13 Oct 2009
T-Mobile has said that some of the phone numbers, photographs and other data that its Sidekick customers lost after a Microsoft computer failure might be recoverable.
While Microsoft initially warned that all the data might have been lost forever, T-Mobile said that it is more optimistic that most of its subscribers' data can be recovered.
There are about one million Sidekick users, but not all of them have lost data. Anyone who loses their data will get a $100 (£63) credit from T-Mobile, which must be hoping that the payment will mollify its customers sufficiently for them not to sue.
Microsoft spokeswoman Brandy Bishop said that Microsoft engineers have been "working 24 hours a day" trying to figure out how to restore the data.

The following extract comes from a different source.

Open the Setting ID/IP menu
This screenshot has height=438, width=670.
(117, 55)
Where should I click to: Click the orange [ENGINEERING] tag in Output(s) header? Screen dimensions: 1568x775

However, Apple rumour site Apple Insider has put together an interesting and mostly plausible story claiming that the failure was the result of monumentally dysfunctional Microsoft mismanagement over recent years, possibly capped by a deliberate act of sabotage.
The story claims that the problems built up from a time before Microsoft identified Danger as a viable acquisition target, and that it proceeded to make a series of catastrophic blunders.
According to a deep throat in Microsoft's Pink Project, there was a Pink group that existed prior to the Danger acquisition which was supposed to develop the Zune music player into a Windows Mobile phone.
When Microsoft bought Danger for the Pink Project it suddenly discovered that Danger had unbreakable contractual obligations to T-Mobile's Sidekick, and the outfit's engineers could not be reassigned to developing Microsoft's wished-for iPhone killer.
Microsoft tried to cancel the Sidekick contract but T-Mobile refused, so it was left trying to work out how to get a lot of sophisticated, unfamiliar technology right for a project it had not planned for and did not have adequate technical resources to pursue.
Without competent designers and systems engineers to guide them, some managers in over their heads apparently ran amok for some time, making a number of laughably tragic design decisions.
No matter what happened, this is going to hurt Microsoft. The company is trying to push cloud computing and, even if this crash was not based on its systems software, it has dealt Microsoft's ambitions in this area a body blow. While Microsoft might not mind too much losing the Sidekick business, it cannot be happy at the damage this is sure to inflict on its cloud plans.
T-Mobile's service level agreement with Danger and Microsoft practically guarantees that a nasty lawsuit will ensue, regardless of whatever any investigation might eventually turn up.